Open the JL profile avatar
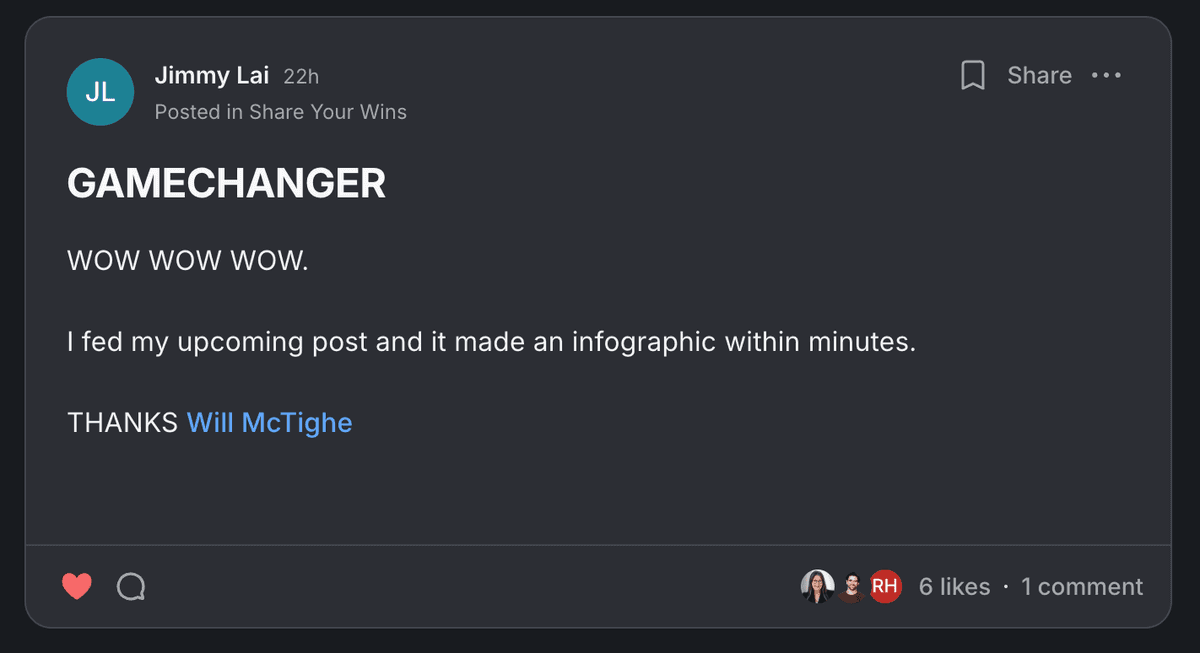This screenshot has width=1200, height=653. 100,92
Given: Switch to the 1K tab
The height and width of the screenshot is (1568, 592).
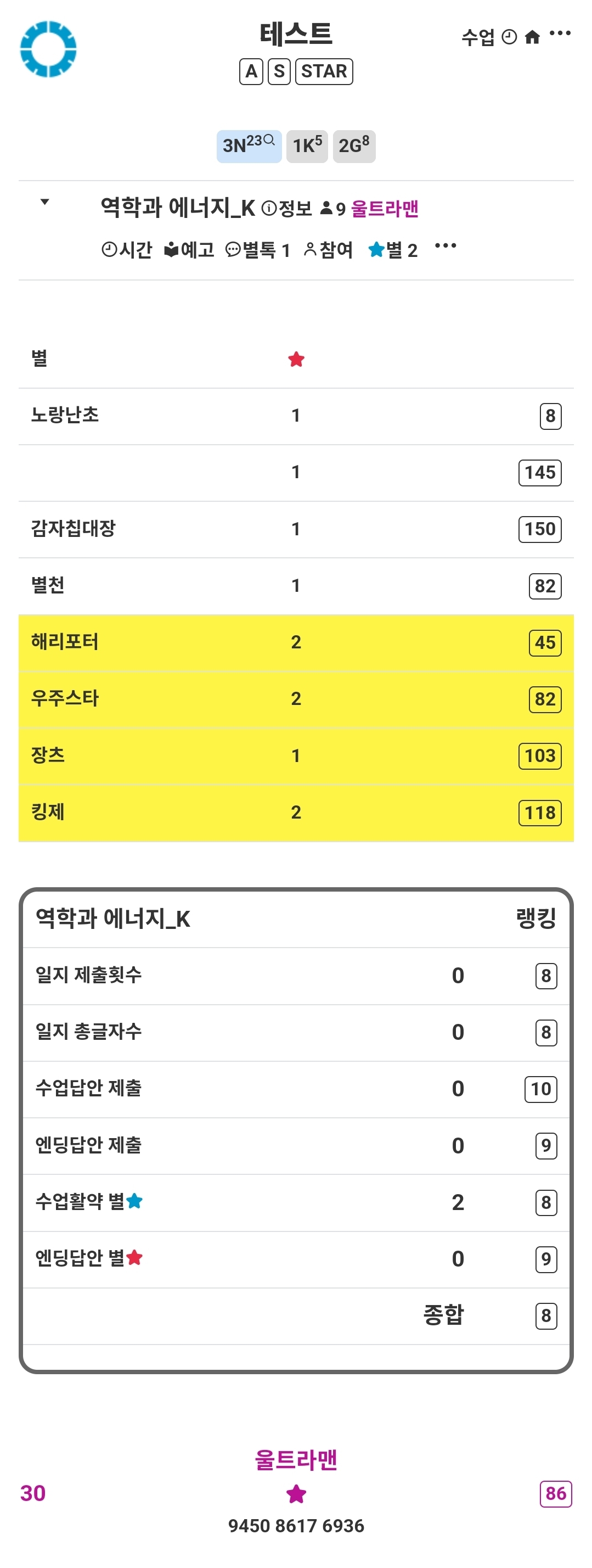Looking at the screenshot, I should tap(307, 146).
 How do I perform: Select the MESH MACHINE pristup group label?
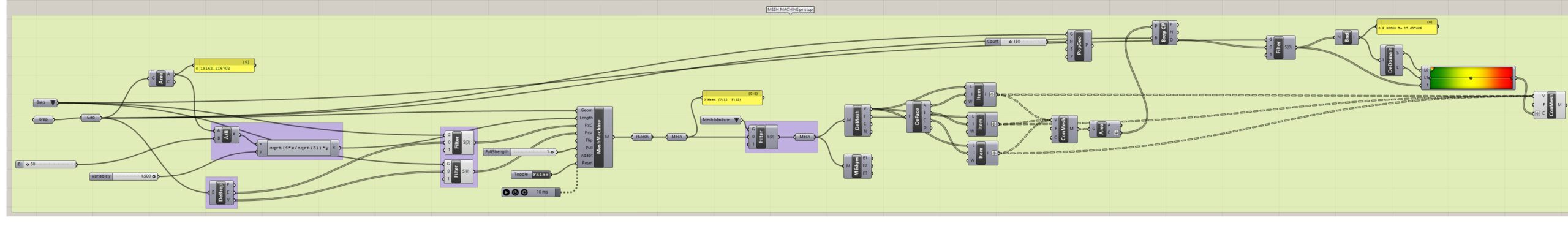790,10
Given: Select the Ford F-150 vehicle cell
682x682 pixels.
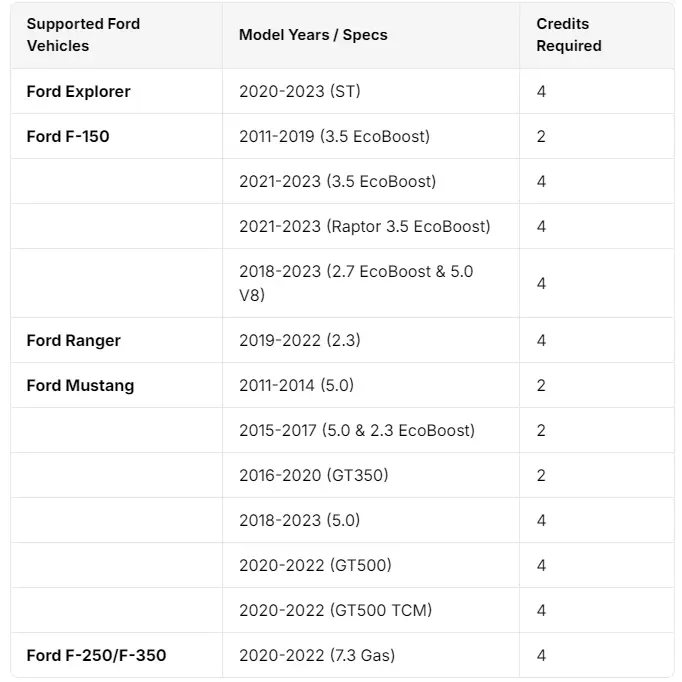Looking at the screenshot, I should [68, 136].
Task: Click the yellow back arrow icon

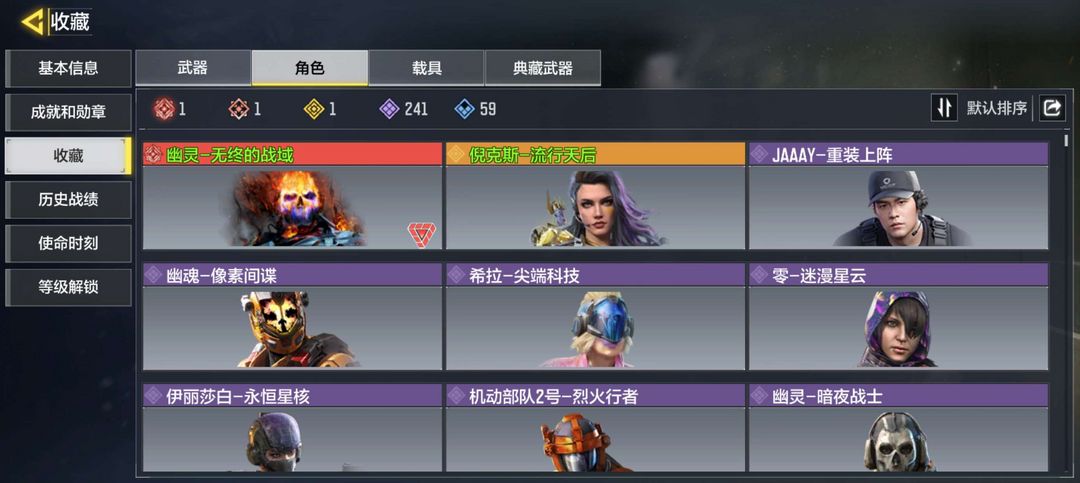Action: (x=32, y=22)
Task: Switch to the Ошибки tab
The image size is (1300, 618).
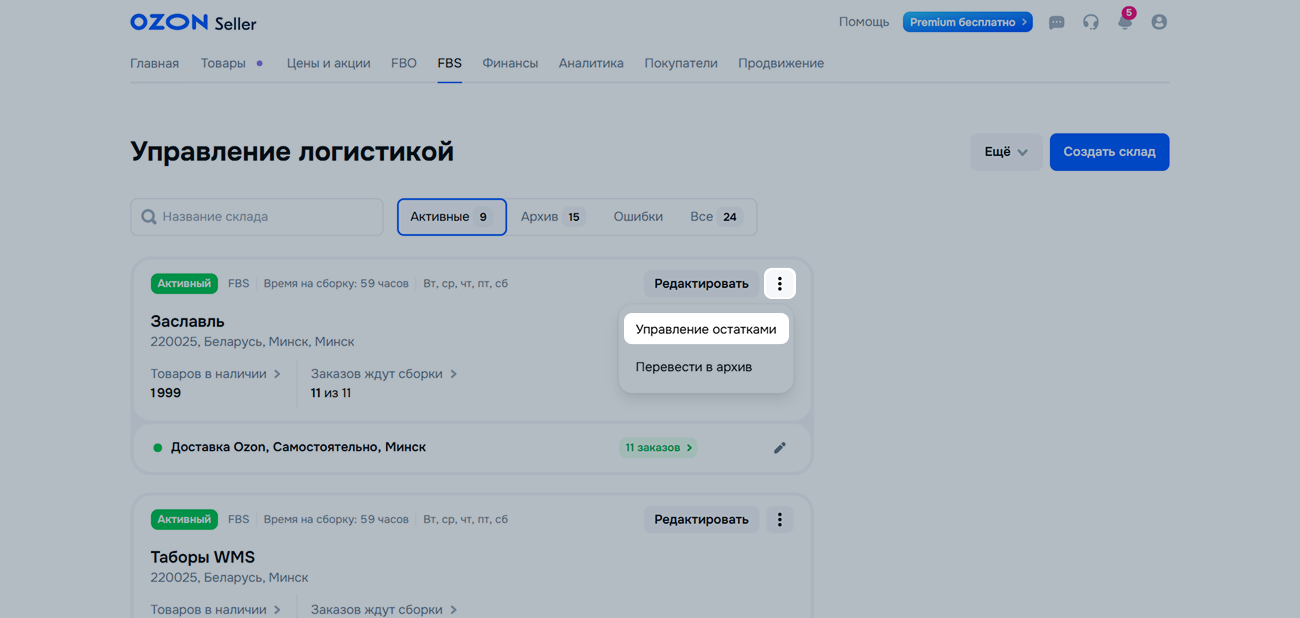Action: pos(638,217)
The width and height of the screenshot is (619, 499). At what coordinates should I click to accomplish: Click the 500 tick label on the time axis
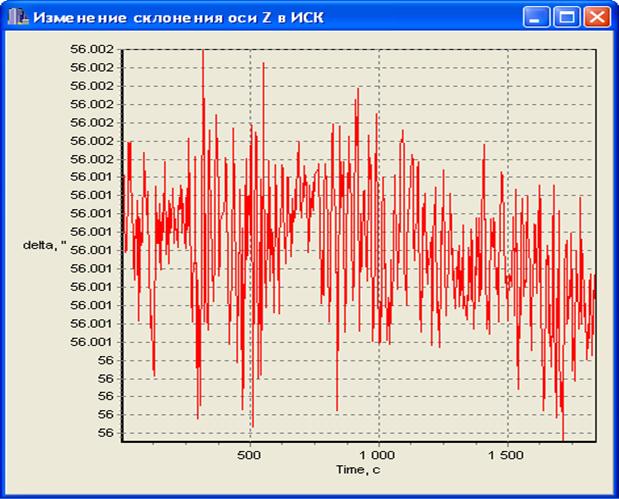pos(250,453)
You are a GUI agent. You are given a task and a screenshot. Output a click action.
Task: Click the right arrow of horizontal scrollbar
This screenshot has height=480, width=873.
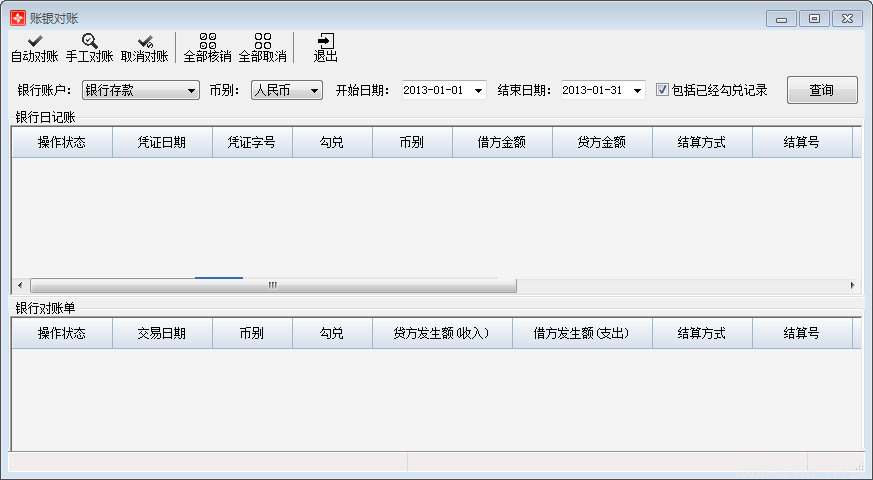[852, 285]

+ + + + + + +

Set exercise: Replace "Switch" with "Go" throughout the data above, keeping every other word the same. Leave the pictures out of your answer.

Exercise output:
Open the JL profile avatar
This screenshot has width=1200, height=653. 100,92
Given: Go to the 1K tab
The height and width of the screenshot is (1568, 592).
Looking at the screenshot, I should tap(307, 146).
 How do I perform: Select the MESH MACHINE pristup group label?
790,10
Given: Select the Ford F-150 vehicle cell
682x682 pixels.
Looking at the screenshot, I should [68, 136].
Task: Click the yellow back arrow icon

Action: (x=32, y=22)
Task: Go to the Ошибки tab
The image size is (1300, 618).
Action: pos(638,217)
The width and height of the screenshot is (619, 499). At what coordinates should I click to accomplish: Click the 500 tick label on the time axis
pos(250,453)
You are a GUI agent. You are given a task and a screenshot. Output a click action.
Task: Click the right arrow of horizontal scrollbar
This screenshot has height=480, width=873.
[852, 285]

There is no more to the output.